AUSGANGSTEXT:

□ □ □ □ □

Bezüglich der Form des Zeugnisses wird folgendes vorgeschrieben:
„Zeugnisse bestehen aus einem Kopfteil, der allgemeine Angaben über die Schülerin oder den Schüler enthält, einem Mittelteil, der Informationen über den erteilten Unterricht und die Bewertung enthält, sowie einem Schlussteil für besondere Informationen, für das Datum der Ausstellung und für Unterschriften. Kopfteil und Schlussteil sind für alle Schulformen gleichartig. Der Mittelteil enthält die den unterschiedlichen Grundsatzerlassen und Rahmenrichtlinien der verschiedenen Schulformen entsprechenden Besonderheiten“ (www.mk.niedersachsen.de)
Umfasst ein Zeugnis mehrere Seiten, so ist auf jeder Seite der Name des Schülers oder der Schülerin sowie das Datum der Ausstellung anzugeben (vgl. ebd.)
Unter den Erläuterungen zu den Zeugnisbestimmungen wird die Notwendigkeit einer Leistungsbewertung in Form von Lernentwicklungsberichten ausdrücklich betont:
„Das Gewöhnen an organisiertes Lernen in einer Lerngruppe und damit in einem größeren Sozialgefüge wird dem Schüler im 1. und 2. Schuljahr erleichtert, wenn ihm Sicherheit durch Anerkennung seiner individuellen Leistung gegeben wird. Eine Zensierung seiner Leistung, die die Orientierung an einer Norm nahe legt, wird dieser Aufgabe jedoch nicht gerecht“ (SVB1 6/77, S. 158)
Im Gegensatz zur Bewertung durch Zensuren, welche „die leistungsstärkeren Schüler in ihrer Leistung bestätigen, die leistungsschwächeren dagegen benachteiligen“, eröffne eine freiformulierte Bewertung der Lehrperson die Möglichkeit „den Lern-, Leistungs- und Entwicklungsstand eines Schülers differenziert zu beschreiben“ und ihm damit eine „ausführliche Beurteilung seines Leistungsverhaltens“ (SVB1 6/77, S. 158) zu bieten. Aus diesen Gründen soll eine Leistungsbewertung durch Zensuren erst in der 3. Klasse erfolgen, wobei der Übergang zum Zensieren durch einen zusätzlichen Kommentar unter „Bemerkungen“ erleichtert werden kann (vgl. SVB1 6/77, S. 158)
Auf Beschluss der Gesamtkonferenz können Notenzeugnisse durch Berichtszeugnisse ergänzt werden. Ersetzt werden können die Notenzeugnisse durch Lernentwicklungsberichte allerdings nur in vollen Halbtagsschulen und Integrationsklassen. Halbjahreszeugnisse können im 3. und 4. Schuljahrgang durch eine andere angemessene Information der Eltern und der Schüler ersetzt werden. In beiden Fällen ist die Zustimmung des Schulelternrates erforderlich. (Vgl. Meyenberg 1997, S.45)

□ □ □ □ □

DATENAUSZUG:

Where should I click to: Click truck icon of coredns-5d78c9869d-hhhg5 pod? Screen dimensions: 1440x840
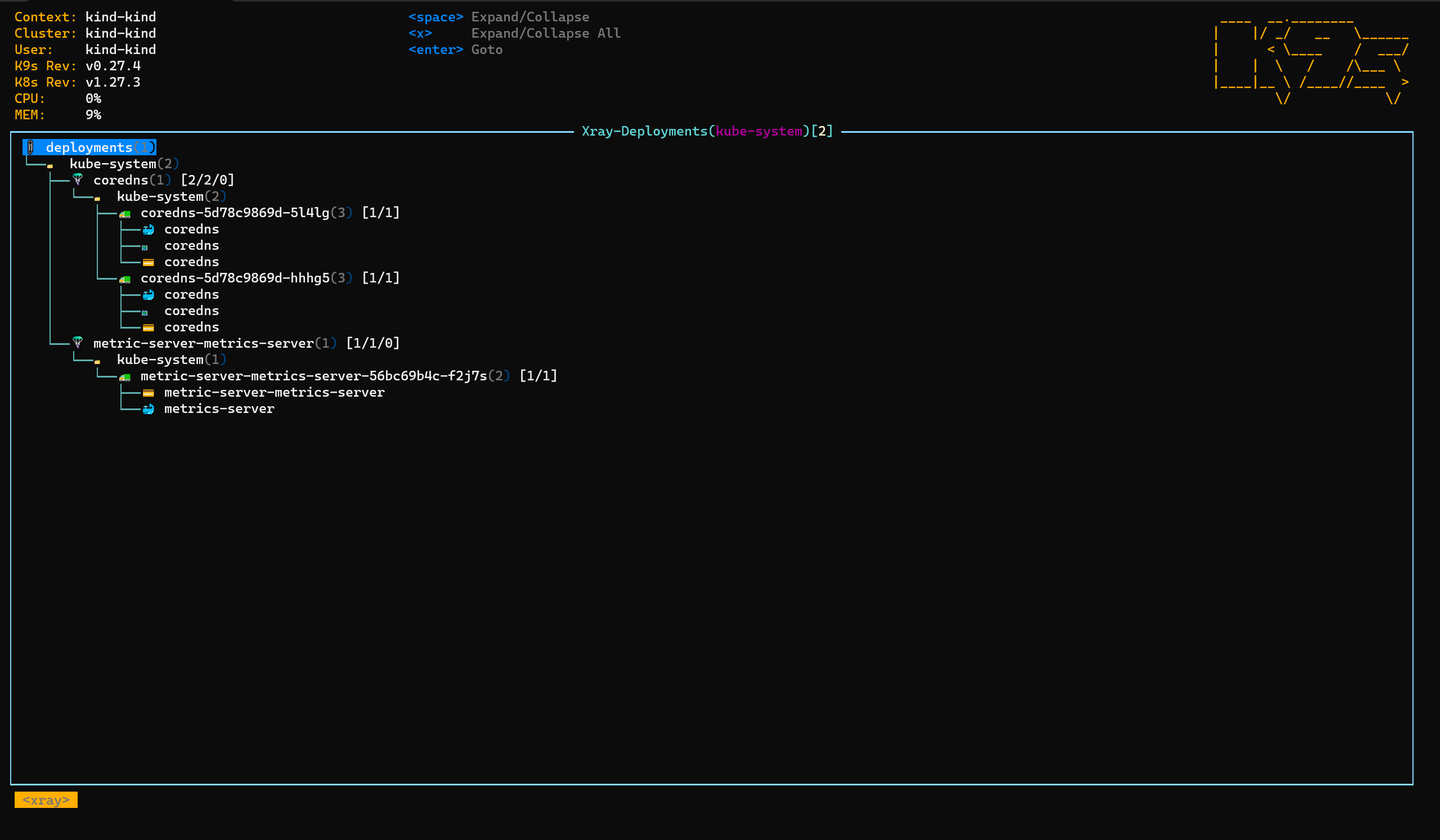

□ □ □ □ □

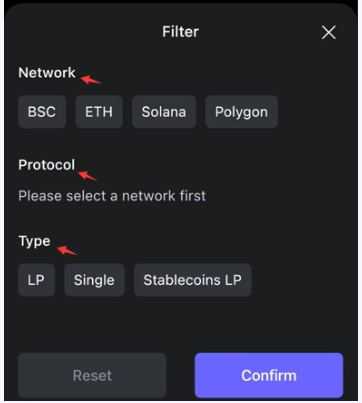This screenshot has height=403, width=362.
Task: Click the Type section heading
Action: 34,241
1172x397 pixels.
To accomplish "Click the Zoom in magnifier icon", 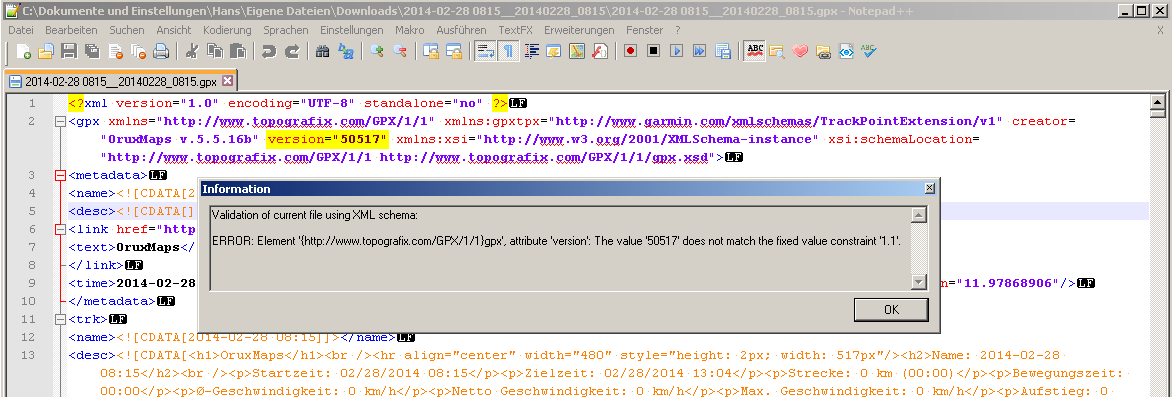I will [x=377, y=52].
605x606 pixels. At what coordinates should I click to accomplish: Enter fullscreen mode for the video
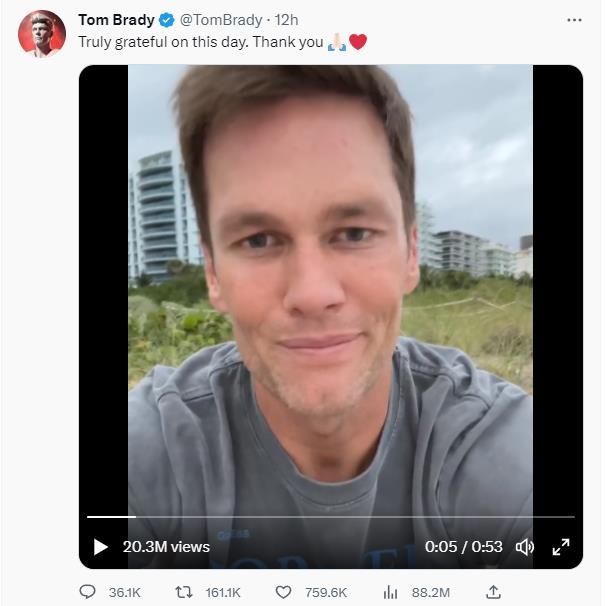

□ □ □ □ □

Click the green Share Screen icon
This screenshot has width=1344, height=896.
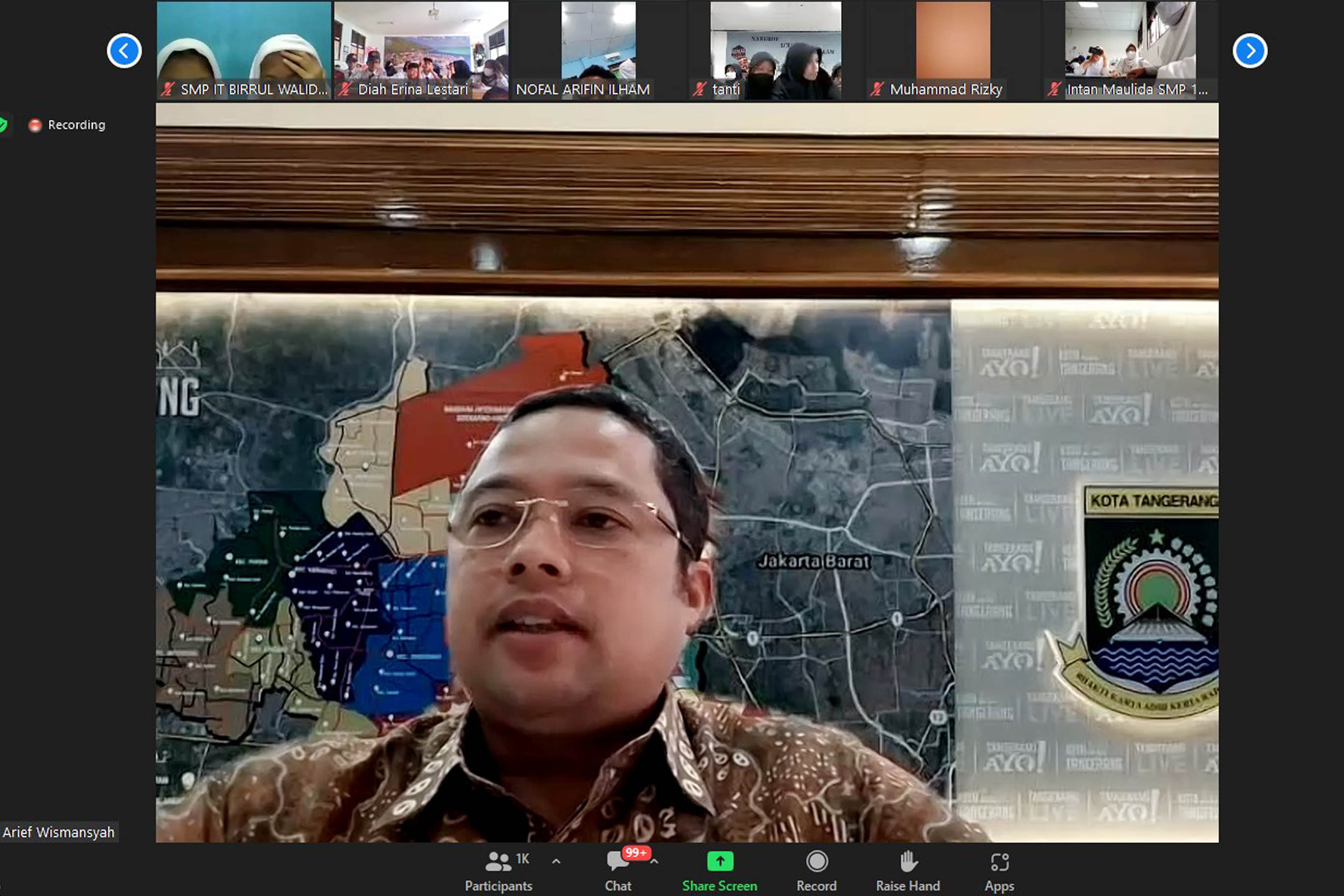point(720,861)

□ □ □ □ □

ZIEL:
Setzen Sie den Ausgangstext über die Zeugnisbestimmungen nach seinem letzten Satz im gleichen sachlichen Stil fort.

ERGEBNIS:
Die Grundlage für die im Zeugnis festgehaltenen Bewertungen bilden Beobachtungen im Unterricht sowie mündliche, schriftliche und andere fachspezifische Lernkontrollen. Die Ergebnisse einzelner Lernkontrollen dürfen bei der Erteilung der Zeugnisnoten nicht überbewertet werden. Bei positiver Entwicklung der Leistungen soll sich der Lehrer für die bessere Note entscheiden
Schülerbeobachtung in Verbindung mit Lernkontrollen erlaubt dem Lehrer, den Unterricht auf seine pädagogische, didaktische und methodische Qualität hin zu überprüfen und über die möglichen Verbesserungen zu reflektieren. Es ist wichtig, den Schülern die Formen und Ergebnisse der Lernkontrollen und der Leistungsbewertung zu erläutern und einsichtig zu machen. Nur so wird es den Schülern möglich sein, die Lernkontrollen und die Leistungsbewertung als „selbstverständlichen Bestandteil des Unterrichts“ (SVB1 5/81, S. 118) zu begreifen und die Einsicht in den Sinn und Zweck der Leistungsbewertung auch für die Selbstkontrolle des eigenen Lernfortschritts zu gewinnen. (Vgl. ebd.)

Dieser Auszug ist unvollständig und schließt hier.